Ma voi insistete e volete sapere a tutti i costi come sarà "la pubblicità del futuro". Vediamo che cosa abbiamo a disposizione e proviamo ad immaginare come potremmo utilizzarlo. Ovviamente non parlo dell'Italia, dove non c'è la ricerca e nemmeno il tessuto di base in cui la ricerca si potrebbe sviluppare. Non siamo nemmeno in grado di produrre e di vendere tecnologie "stupide" come un cellulare, figuriamoci se saremmo capaci di inventare nuovi software o nuovi media!
D'altra parte, come ammetteva il nostro presidente del Consiglio in una puntata di "Porta a Porta", non ci rimane che il turismo. Quindi, farò qui di seguito alcune ipotesi turistiche su quello che altri paesi più fortunati del nostro potranno realizzare con i mezzi tecnologici attualmente disponibili. Quando i visori digitali che simulano maxi schermi (già realizzati da Sony) avranno raggiunto la massima perfezione e i cellulari disporranno di memory card sufficientemente capienti, potremo infilare i jack dei nostri "occhialetti" nel cellulare e vedere un film. In cima e in coda avremo ancora la vecchia pubblicità. Questo accadrà perché nessuno al di fuori dei pubblicitari è in grado di riformulare strutturalmente il sistema pubblicitario e di creare delle nuove metodologie, nonostante l'evoluzione dei media. Forse il sistema delle memorie portatili costituirà l'interfaccia totale consentendo di condividere dati fra tutte le apparecchiature intelligenti. E allora la pubblicità dovrà risiedere per forza nelle memory card. Ma questo suona ancora vecchio. Che ne dite allora di videogames che contengono la pubblicità? Vecchio anche questo: è solo un'estensione dell'infotainment. E allora spingiamoci ancora più in là con le nostre considerazioni turistiche. Non tutti hanno ancora capito che la nuova frontiera nella comunicazione e nell'interattività si chiama Intelligenza Artificiale.

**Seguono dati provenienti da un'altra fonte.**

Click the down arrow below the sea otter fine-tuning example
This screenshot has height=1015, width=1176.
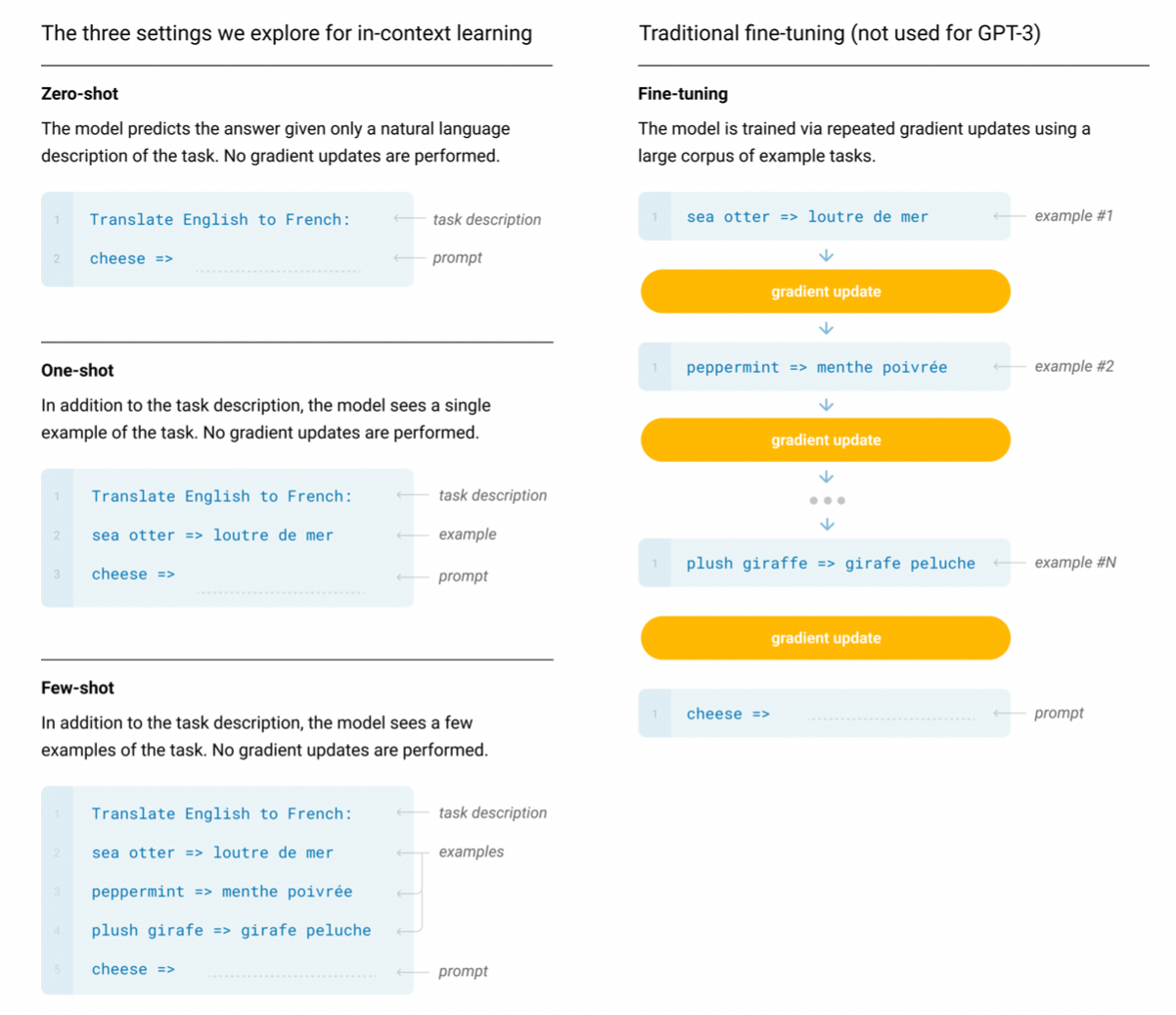(x=826, y=255)
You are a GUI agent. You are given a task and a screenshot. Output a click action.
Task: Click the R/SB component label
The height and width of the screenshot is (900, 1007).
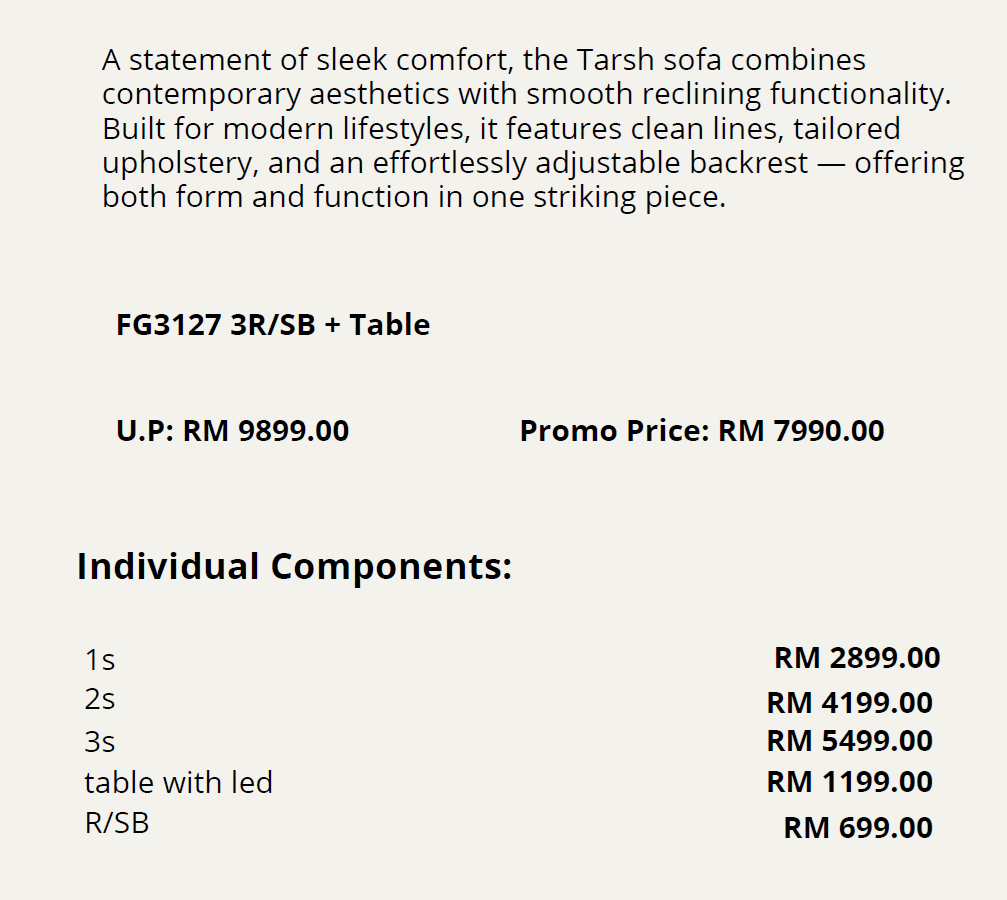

Quando poi arriveremo al massimo sviluppo della "Kansei Information Processing" (ovvero della "Tecnologia delle emozioni"), le macchine dotate di intelligenza artificiale saranno in grado di riconoscere e classificare le nostre emozioni e, conseguentemente, di adattare dei cambiamenti di strategia per meglio interagire con noi. Non si tratterà necessariamente di petulanti umanoidi dalla risposta pronta, ma potranno essere anche semplicemente oggetti d'uso comune capaci di captare i nostri stati d'animo e di reagire ad essi. In questo caso, la pubblicità avrà un carattere informativo e arriverà a noi tramite gli oggetti stessi che si trasformeranno temporaneamente in media.
Tutto questo sarebbe molto bello se non sapessimo che le esigenze della pubblicità nascono dalle mutazioni sociologiche e di mercato. Rispetto a queste, i media si evolvono e con loro, per ultima, la pubblicità.
In conclusione, prima di parlare di "rinascita della pubblicità" occorre ricominciare dai media, e dal loro utilizzo. Come ha scritto Michael Schrage su WIRED nel 1994 in un articolo che scosse dal suo torpore mortale il mondo della pubblicità: "The future of media is the future of advertising; the future of advertising is the future of media". Dunque è la pubblicità con le sue esigenze a condizionare la nascita di nuovi media non il contrario, come vorrebbe una nuova generazione di cialtroni elettronici.
La pubblicità è morta, ma merita un po' di rispetto. Lasciate qui i vostri fiori.